Understanding AI Agents: How Agentic Systems Actually Work

AI is no longer an experiment or a buzzword as it is becoming core infrastructure for how modern software is built and operated.

As AI systems evolve from passive tools into systems that can reason, act, and make decisions, new terms like AI agents are appearing everywhere. Unfortunately, many of these terms are poorly defined and widely misunderstood.

This article aims to fix that.

We’ll start by clarifying what AI actually is, then build up to a clear and practical understanding of AI agents, how they work, what makes them different, and why they matter.

WHAT IS AI

According to IBM, Artificial Intelligence (AI) refers to technology that enables computers and machines to simulate human learning, comprehension, problem-solving, decision-making, creativity, and autonomy.

At its core, AI is not magical.

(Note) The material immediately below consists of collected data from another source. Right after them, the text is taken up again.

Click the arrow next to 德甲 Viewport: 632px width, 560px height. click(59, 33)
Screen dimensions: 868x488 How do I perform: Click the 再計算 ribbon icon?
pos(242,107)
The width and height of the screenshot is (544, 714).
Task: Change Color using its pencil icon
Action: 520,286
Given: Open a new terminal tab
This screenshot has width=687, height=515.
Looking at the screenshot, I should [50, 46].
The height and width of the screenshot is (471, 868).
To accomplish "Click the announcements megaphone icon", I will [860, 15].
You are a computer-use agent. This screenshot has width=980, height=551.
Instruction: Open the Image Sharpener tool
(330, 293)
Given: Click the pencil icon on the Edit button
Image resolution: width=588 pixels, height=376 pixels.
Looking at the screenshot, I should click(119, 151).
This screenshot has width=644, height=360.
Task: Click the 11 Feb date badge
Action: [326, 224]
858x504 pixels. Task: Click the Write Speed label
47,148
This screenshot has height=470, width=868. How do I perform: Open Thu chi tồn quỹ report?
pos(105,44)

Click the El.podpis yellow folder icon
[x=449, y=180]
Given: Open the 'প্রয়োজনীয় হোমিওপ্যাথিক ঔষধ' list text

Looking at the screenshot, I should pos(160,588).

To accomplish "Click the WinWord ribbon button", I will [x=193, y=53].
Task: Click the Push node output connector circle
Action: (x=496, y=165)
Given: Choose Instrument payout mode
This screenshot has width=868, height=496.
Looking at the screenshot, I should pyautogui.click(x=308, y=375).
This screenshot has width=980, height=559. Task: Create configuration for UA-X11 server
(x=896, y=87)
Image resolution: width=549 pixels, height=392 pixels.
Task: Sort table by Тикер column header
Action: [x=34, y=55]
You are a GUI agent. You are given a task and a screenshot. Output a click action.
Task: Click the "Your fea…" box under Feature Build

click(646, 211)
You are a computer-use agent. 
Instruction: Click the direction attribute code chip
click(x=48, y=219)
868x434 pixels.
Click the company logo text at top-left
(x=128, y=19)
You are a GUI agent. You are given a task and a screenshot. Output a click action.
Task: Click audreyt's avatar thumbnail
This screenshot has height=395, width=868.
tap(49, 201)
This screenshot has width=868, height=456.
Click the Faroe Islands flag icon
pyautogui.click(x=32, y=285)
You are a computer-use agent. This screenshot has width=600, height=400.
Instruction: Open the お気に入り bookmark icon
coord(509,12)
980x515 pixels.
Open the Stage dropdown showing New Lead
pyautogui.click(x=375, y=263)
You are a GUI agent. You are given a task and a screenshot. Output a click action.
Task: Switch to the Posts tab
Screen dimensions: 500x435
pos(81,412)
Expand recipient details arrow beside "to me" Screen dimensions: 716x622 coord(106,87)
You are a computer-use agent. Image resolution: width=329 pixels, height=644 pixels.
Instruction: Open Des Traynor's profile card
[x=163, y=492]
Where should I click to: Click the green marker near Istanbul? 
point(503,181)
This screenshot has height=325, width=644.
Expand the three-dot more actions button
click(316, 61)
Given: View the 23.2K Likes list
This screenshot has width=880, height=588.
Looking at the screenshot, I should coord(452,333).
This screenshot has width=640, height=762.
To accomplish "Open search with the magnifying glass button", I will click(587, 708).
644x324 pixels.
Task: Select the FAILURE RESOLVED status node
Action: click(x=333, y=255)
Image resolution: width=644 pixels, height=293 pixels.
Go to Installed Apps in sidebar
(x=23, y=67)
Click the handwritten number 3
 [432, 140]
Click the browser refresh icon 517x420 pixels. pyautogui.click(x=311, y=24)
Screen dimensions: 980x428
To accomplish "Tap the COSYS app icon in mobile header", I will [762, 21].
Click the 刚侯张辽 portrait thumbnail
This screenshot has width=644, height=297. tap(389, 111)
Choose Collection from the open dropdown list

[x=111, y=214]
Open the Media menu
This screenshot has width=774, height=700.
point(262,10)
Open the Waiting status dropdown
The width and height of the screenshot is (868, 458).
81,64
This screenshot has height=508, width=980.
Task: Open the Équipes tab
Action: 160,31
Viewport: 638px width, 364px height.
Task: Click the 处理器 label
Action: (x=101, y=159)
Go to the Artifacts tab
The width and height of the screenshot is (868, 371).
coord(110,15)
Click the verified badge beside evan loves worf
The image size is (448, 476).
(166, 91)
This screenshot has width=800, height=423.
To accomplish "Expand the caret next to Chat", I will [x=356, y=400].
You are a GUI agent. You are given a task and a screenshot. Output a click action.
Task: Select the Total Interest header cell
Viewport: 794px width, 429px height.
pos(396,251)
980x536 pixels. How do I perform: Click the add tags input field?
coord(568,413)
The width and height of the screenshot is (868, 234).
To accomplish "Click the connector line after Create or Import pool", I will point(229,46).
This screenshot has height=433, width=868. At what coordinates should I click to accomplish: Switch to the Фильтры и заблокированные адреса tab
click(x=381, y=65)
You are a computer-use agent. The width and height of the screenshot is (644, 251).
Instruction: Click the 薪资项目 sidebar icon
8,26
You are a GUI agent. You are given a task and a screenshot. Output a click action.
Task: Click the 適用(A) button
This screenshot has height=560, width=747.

It is a system that works by learning patterns from data, data created and accumulated by humans over time and using those patterns to make predictions, decisions, or generate outputs.

The “intelligence” we observe in AI systems is the result of mathematical models, data, and optimization techniques not consciousness, intent, or awareness.

While there are many forms of AI, most practical systems fall into a few key categories.

Rule-Based Systems

Rule-based systems are the simplest form of AI. They operate entirely on predefined rules written by humans.

They do not learn.
They do not adapt.
They only follow instructions.

Example:

IF the warehouse light is turned on -> say "HELLO"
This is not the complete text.